President Trump’s one-page tax reform plan issued in April set out four goals:
- Grow the economy and create millions of jobs
- Simplify our burdensome tax code
- Provide tax relief to American families, especially middle-income families
- Lower the business tax rate from one of the highest in the world to one of the lowest
He also laid out general goals for individual and corporate reform that included reduction in the number and percentage of tax brackets, simplification to include eliminating targeted tax breaks that benefit wealthy tax payers, repeal of the death tax and a 15% business tax rate among other reforms. The proposal in its entirety is included in the download available by clicking the PDF icon above.
The process for developing the specific details for his proposal and moving it forward includes listening sessions with stakeholders and continued work with the House and Senate to develop legislation that can pass both chambers. It’s that “work with the House and Senate” part that is proving to be most time consuming, but that’s nothing new. While Benjamin Franklin said, “In this world, nothing can be said to be certain, except death and taxes,” we wonder if he should have added “…and endless debate.”

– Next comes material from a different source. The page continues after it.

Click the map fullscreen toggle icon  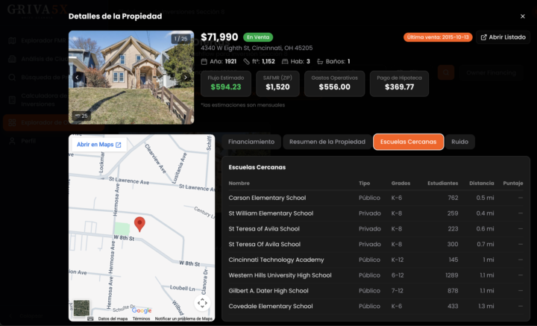pyautogui.click(x=202, y=303)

In 1986 – the last time comprehensive tax reform was passed – it took three years of negotiation, bipartisan cooperation and many near-misses to make substantial tax reform a legislative reality. Today, 31 years later, the bipartisan cooperation and resolve to implement such tax reform (or simplification as the current case may be) doesn’t seem to exist and the Republican majority doesn’t show promise of reaching agreement with their own members. With debate set to start after Labor Day, getting substantial changes passed this year seem optimistic. However, we’ve witnessed Congress implement significant tax changes at year-end on occasion and they have even passed some tax legislation after year-end and grandfathered the changes in for the prior year. All hope is not lost.

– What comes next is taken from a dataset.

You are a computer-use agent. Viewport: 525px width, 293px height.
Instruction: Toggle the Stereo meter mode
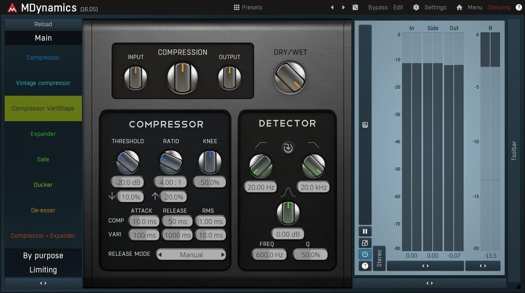[x=379, y=258]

For planning purposes, however, we are counseling our clients to stay the course. It is prudent to plan for the tax rules that exist rather than for those that we anticipate seeing passed at some nebulous future date. In the event we see a strong indication that significant changes are likely to be passed, we will quickly communicate those changes and how we will work with you to address them.
What we do expect to see pass this year is some type of healthcare reform legislation. As of this writing (June 7, 2017), the House has passed its version of health care reform and the Senate is expected to vote on their version before the August recess. Look for an update from us on health care reform for businesses and individuals when a final version is passed.